PROBLEM:
Reproduce exactly the span of lines beginning at the one with "Given: Click the Реєстрація button in header" and ending at the last line of the data below, omitting pictures.

[INFORMATION SUPPLIED Boundary: Start]

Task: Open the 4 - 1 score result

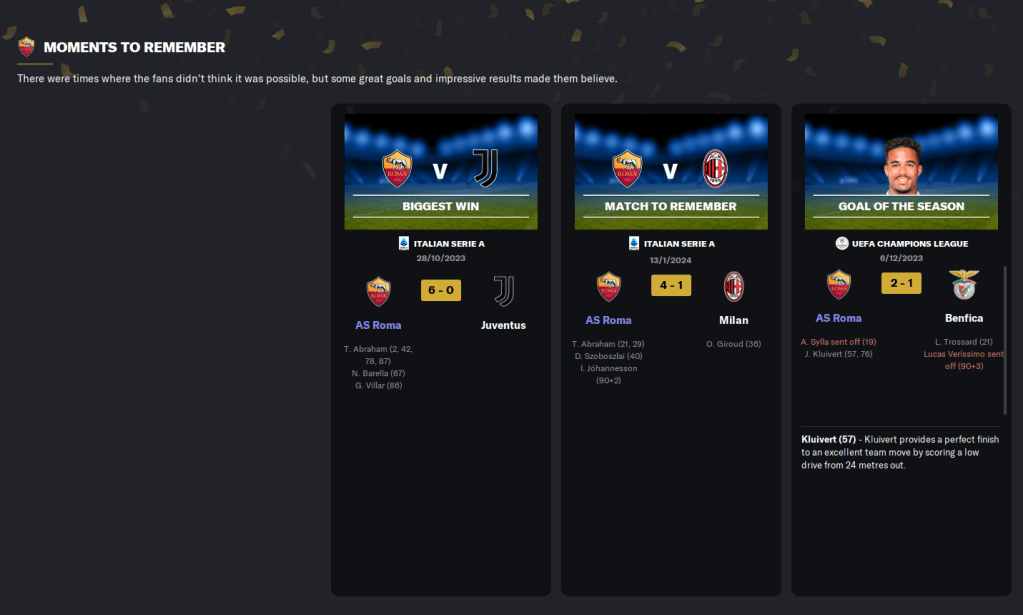Action: click(671, 285)
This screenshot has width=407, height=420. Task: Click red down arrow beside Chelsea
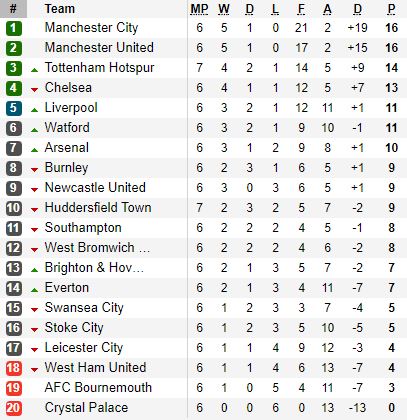click(34, 89)

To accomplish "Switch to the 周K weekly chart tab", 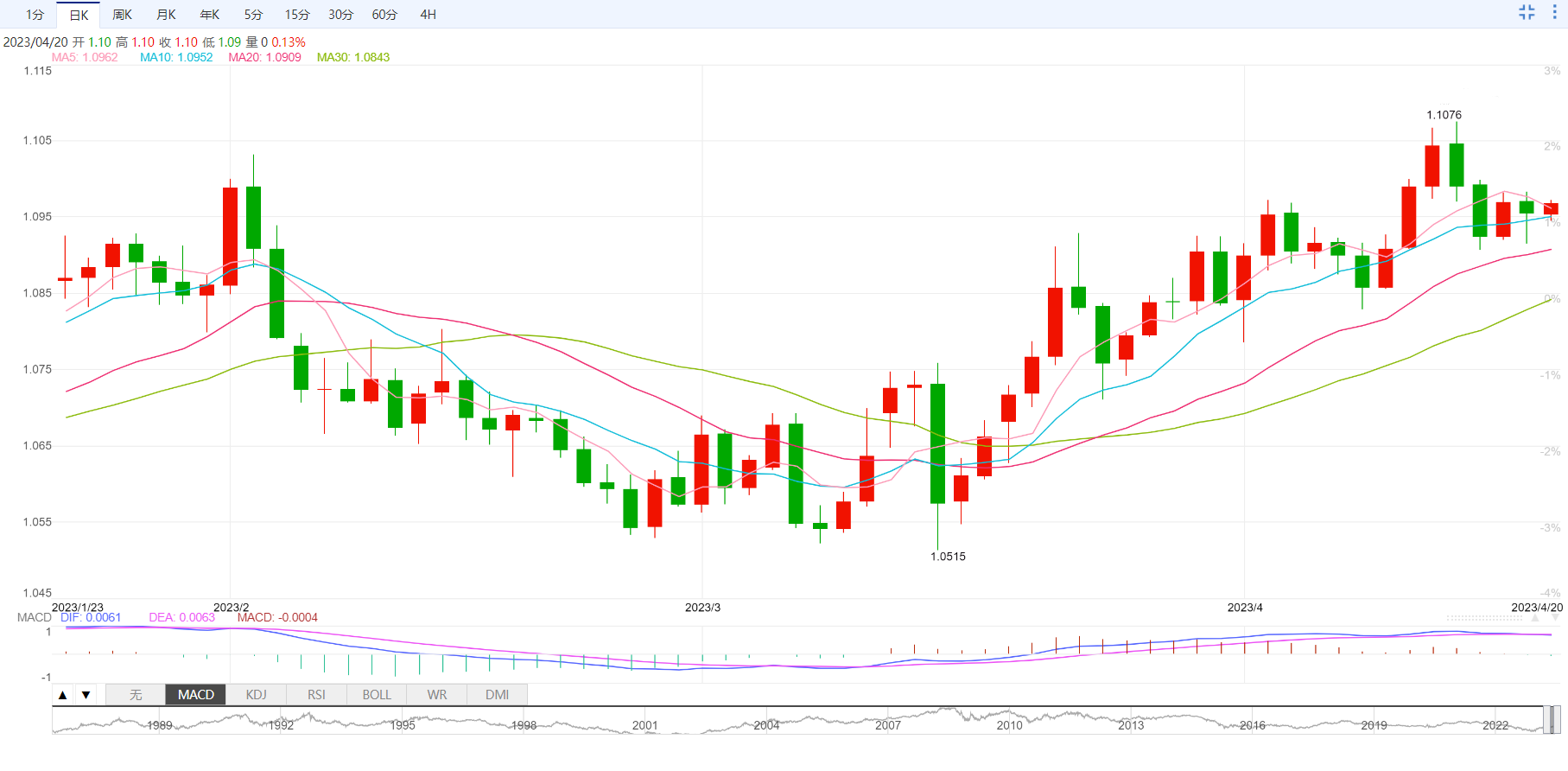I will [x=123, y=15].
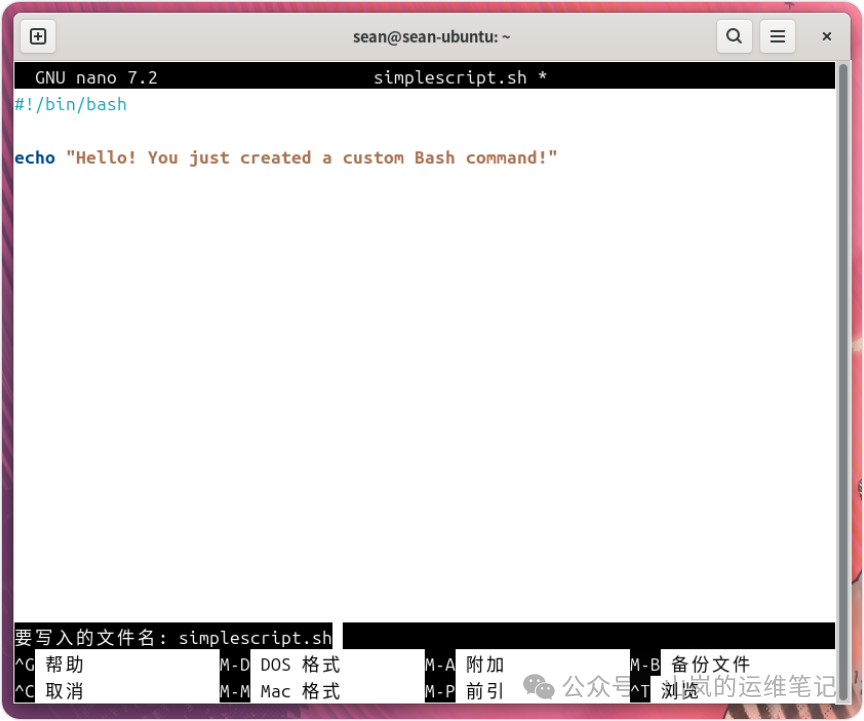Image resolution: width=864 pixels, height=721 pixels.
Task: Close the terminal window
Action: tap(826, 36)
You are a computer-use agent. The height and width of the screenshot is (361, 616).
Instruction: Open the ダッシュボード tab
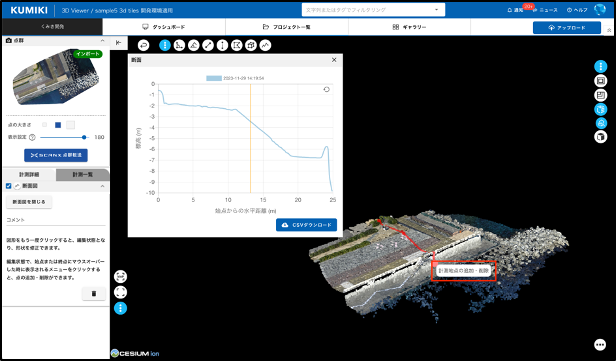pyautogui.click(x=164, y=27)
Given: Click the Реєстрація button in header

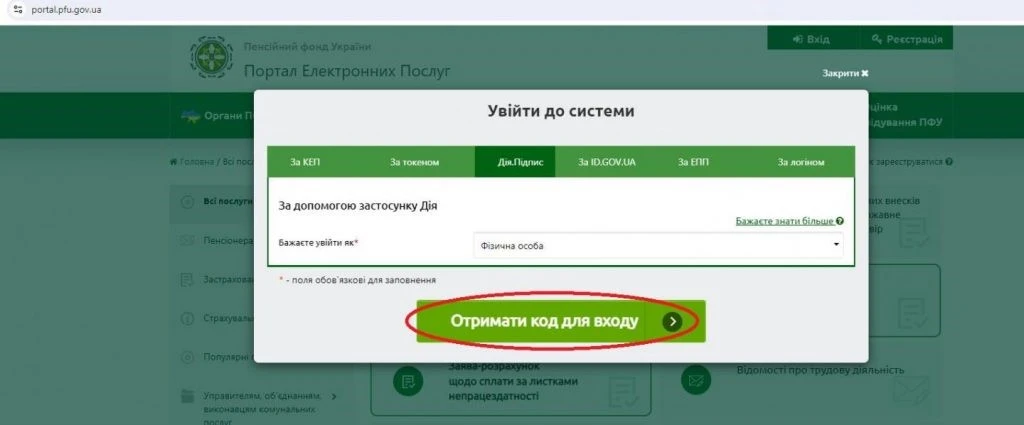Looking at the screenshot, I should pos(906,39).
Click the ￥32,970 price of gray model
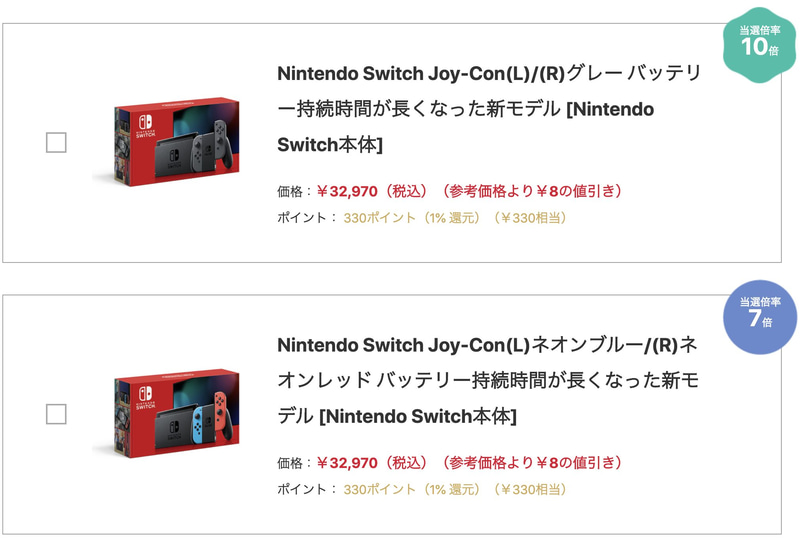 coord(347,190)
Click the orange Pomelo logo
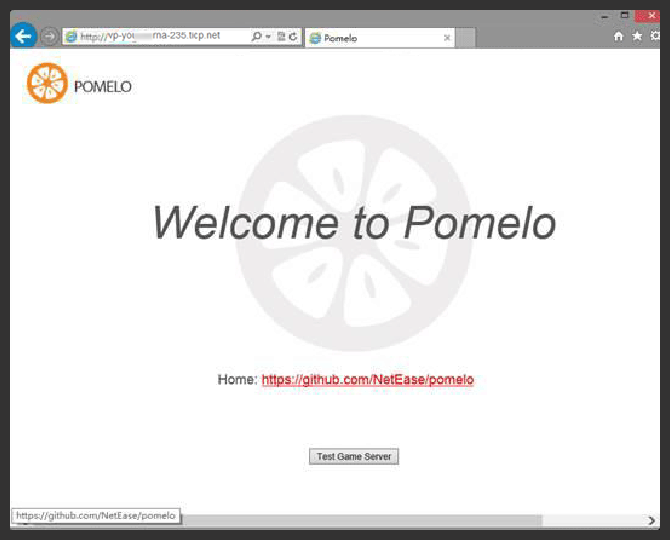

[INFORMATION SUPPLIED Boundary: End]

PROBLEM SOLUTION:
Given: Click the Реєстрація button in header

Looking at the screenshot, I should pos(906,39).
Click the ￥32,970 price of gray model
 coord(347,190)
Click the orange Pomelo logo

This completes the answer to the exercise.